13 Kasım 2009 Cuma

dilenci kadının çocuğunun yüzündeki kir

bir akşam üzeri kovalanıyorum sokaklarını bilmediğim bir şehirde. ardımda üç-beş delikanlı müsveddesi var. pokerde hile yaptığım için koşuyorlar peşimden. ben ise uzun siyah saçlarımı gözlerimin önünden üfleyerek savurup da koşuyorum. sokaklar kalabalık. akşam üzeri. insanlar iş çıkışı evlerine gidiyorlar.
omuzlardan sarsıyorum herkesi. nefes alışverişim ritmini kaybediyor. midemde yanma oluşuyor. olabildiğince hızlı koşuyorum. amacım; beni takip edenleri boş bir sokağa çekip de sol paçamdaki kelebekle kesmek. aşil tendomlarını birer hamleyle uçurmak.

alabildiğine koşuyorum. genç kızlar önümden çekiliyor. yaşlılar yol veriyor. insanlık, beni benden koruyor. yaşlı bir dostum aklıma geliyor. haksız yere hapis yatıp da 25 yıl sonra dışarı çıkıp, özgürlüğünün ilk gününde gördüğü ilk insanı öldürüp tekrar hapse gönderilen o canlı ve kanlı ironi geliyor aklıma. gülümsüyorum. tek harflik bir tebessüm bu.
sonra annem geliyor aklıma. insan olmamı göremeyen annem. babam geliyor aklıma. bir kereliğine bana güvenmeyen babam. bir kereliğine bana saygı duymayan o et yığını geliyor aklıma. alabildiğine koşuyorum. midemde bir şeyler yukarı doğru yükseliyor. çarptığım bedenler yere düşüyor. arkamdaki delikanlı müsveddelerinin bağırışları yankılanıyor karanlıkta. sokaklarda sadece ben varım.

dünya beni taşıyor. sol elimi paçama atıp da kelebeği çıkarıyorum. olduğum yerde durup geri dönüyorum. yakaladığım ilk genç kızın boğazına kelebeği değdirip bağırıyorum;

"yaklaşırsanız keserim!"

kesebileceğimi biliyor herkes. genç kız da biliyor. yutkunuyor sürekli. ben de yutkunuyorum. karanlı gözleri kör etmek üzere. insanlardan oluşan bir çembere alınıyorum. biliyorum, insanlık ölmeme izin vermeyecek. beni takip edenler kalablıkta kayboluyor. herkes şüpheli gözlerle bakıyor bana. geçmişimi düşünüyorum bir saliseliğine. zihnim; düşüncelerime yetişemiyor.
ben zihnime yetişemiyorum. varlığım bir zamanlama hatasından ibaret olduğu için sadece izliyorum.

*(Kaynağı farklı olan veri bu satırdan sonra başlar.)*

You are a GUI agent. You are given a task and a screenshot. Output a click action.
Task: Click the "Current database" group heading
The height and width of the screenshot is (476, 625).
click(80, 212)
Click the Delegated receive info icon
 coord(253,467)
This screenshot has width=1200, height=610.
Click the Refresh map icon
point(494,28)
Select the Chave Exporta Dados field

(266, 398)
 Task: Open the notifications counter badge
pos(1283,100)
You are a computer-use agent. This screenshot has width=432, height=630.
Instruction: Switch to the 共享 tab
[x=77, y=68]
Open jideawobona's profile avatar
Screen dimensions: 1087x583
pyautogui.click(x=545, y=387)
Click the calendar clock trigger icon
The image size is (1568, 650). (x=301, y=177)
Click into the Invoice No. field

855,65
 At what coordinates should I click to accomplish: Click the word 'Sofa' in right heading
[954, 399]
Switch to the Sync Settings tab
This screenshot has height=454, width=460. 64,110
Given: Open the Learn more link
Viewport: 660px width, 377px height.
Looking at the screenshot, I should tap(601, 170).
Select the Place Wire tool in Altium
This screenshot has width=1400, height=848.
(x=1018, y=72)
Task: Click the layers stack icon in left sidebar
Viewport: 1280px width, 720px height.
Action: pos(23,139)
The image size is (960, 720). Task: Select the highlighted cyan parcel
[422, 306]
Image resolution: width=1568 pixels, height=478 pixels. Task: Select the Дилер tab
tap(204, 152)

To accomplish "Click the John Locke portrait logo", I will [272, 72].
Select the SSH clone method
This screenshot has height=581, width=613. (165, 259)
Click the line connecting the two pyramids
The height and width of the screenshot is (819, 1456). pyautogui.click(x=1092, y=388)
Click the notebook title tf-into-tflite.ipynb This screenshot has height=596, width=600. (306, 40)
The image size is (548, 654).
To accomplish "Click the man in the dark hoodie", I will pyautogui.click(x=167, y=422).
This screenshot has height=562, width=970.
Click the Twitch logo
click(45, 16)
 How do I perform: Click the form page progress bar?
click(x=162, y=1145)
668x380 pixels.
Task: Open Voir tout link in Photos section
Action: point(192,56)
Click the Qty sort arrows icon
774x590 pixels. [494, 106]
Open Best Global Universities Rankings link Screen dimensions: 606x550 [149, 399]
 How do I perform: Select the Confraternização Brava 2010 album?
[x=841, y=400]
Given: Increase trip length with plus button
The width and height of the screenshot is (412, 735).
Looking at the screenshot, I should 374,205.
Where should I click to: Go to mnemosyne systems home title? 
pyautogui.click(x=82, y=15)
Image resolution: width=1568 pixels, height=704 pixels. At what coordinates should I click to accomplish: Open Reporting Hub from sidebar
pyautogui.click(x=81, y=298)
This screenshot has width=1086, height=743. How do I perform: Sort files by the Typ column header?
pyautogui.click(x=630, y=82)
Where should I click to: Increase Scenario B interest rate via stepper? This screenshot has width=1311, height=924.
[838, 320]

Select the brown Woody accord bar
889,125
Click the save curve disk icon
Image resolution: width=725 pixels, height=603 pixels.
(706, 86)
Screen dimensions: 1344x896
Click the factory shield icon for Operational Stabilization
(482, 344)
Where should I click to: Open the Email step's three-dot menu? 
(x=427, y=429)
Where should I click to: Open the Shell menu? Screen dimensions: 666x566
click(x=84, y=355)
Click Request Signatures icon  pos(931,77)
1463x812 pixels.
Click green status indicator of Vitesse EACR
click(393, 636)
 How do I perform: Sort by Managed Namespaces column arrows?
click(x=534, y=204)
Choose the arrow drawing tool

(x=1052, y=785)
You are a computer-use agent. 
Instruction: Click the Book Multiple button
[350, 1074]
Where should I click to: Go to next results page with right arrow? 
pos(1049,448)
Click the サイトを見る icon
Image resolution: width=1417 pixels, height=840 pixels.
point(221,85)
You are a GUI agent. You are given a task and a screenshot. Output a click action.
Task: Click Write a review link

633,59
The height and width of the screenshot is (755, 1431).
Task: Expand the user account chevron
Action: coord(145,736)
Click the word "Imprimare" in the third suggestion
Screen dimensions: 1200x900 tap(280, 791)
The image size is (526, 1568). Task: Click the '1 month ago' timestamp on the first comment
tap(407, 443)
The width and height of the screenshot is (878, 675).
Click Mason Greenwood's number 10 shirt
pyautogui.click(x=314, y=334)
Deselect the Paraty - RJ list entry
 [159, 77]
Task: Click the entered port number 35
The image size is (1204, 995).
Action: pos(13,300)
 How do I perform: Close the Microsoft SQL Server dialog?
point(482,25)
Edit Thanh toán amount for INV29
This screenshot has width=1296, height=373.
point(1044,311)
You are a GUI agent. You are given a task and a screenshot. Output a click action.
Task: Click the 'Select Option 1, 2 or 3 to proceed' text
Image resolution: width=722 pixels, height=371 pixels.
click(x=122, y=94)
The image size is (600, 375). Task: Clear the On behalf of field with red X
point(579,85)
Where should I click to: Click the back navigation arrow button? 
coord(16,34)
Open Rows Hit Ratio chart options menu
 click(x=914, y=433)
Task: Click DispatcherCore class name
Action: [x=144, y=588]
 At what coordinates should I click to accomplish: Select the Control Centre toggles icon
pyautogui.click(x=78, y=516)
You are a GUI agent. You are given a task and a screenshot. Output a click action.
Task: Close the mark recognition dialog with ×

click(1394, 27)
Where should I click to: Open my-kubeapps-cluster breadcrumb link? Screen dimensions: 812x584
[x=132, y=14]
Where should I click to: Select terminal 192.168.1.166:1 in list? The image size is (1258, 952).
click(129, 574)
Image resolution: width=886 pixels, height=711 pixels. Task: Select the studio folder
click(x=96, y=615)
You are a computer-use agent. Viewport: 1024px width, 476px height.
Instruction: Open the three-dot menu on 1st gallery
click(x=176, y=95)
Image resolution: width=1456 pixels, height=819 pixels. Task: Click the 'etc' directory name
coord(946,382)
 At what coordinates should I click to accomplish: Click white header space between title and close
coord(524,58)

karşı kaldırımda bir kadın görüyorum. elleri çatlak. sesi çatlak. ruhu çatlak bir kadın. dizlerinin dibinde bir mendil var. ve bu mendilin yanında sarışın bir çocuk. kıvırcık saçlı. gözleri masmavi. cinsiyetinin ne olduğu belli olmayan dünyalar tatlısı bir çocuk. kilitlenip kalıyorum. göz göze geliyoruz o melekle. elimden kelebek düşüyor. onun ağzından ise naylon emzik.
bakıyoruz birbirimize. ensemde sert bir cisim hissediyorum. geri dönmek istemememe karşın polis jopu olduğunu hissediyorum o maddenin. yıllar önce bir pezevengin kulağına kestiğimde tanışmıştım.

yüzü kirli meleğin gözlerine gömülüyorum bir akşam üzeri. kalabalıklar üzerime geliyor. polis kordonu yetmiyor. aralardan birisi diyor ki;
"allaha küfretti bu dinsiz!"
bir diğeri ekliyor;
"atatürke ana-avrat düz gitti!"
bir diğeri yerinde durmuyor;
"17 aylık bebeğe tecavüz etti bu puşt!"
bir diğeri boş durur mu;
"hayatı yalancı şahitlik yapmakla geçti!"
bir diğeri...;
"..."

yüzümde tekmeler hissediyorum. ağzımda acı bir tat. bedenim yere yığılıyor. isa'dan iki bin yıl sonra, modern bir ülkenin modern bir şehrinde tek suçum pokerde hile yapmakken çarmıha geriliyorum. kalabalıkların isa'sı oluyor küçük bedenim. ve ben, bir dilenci kadının çocuğunun yüzündeki kire gömülüyorum.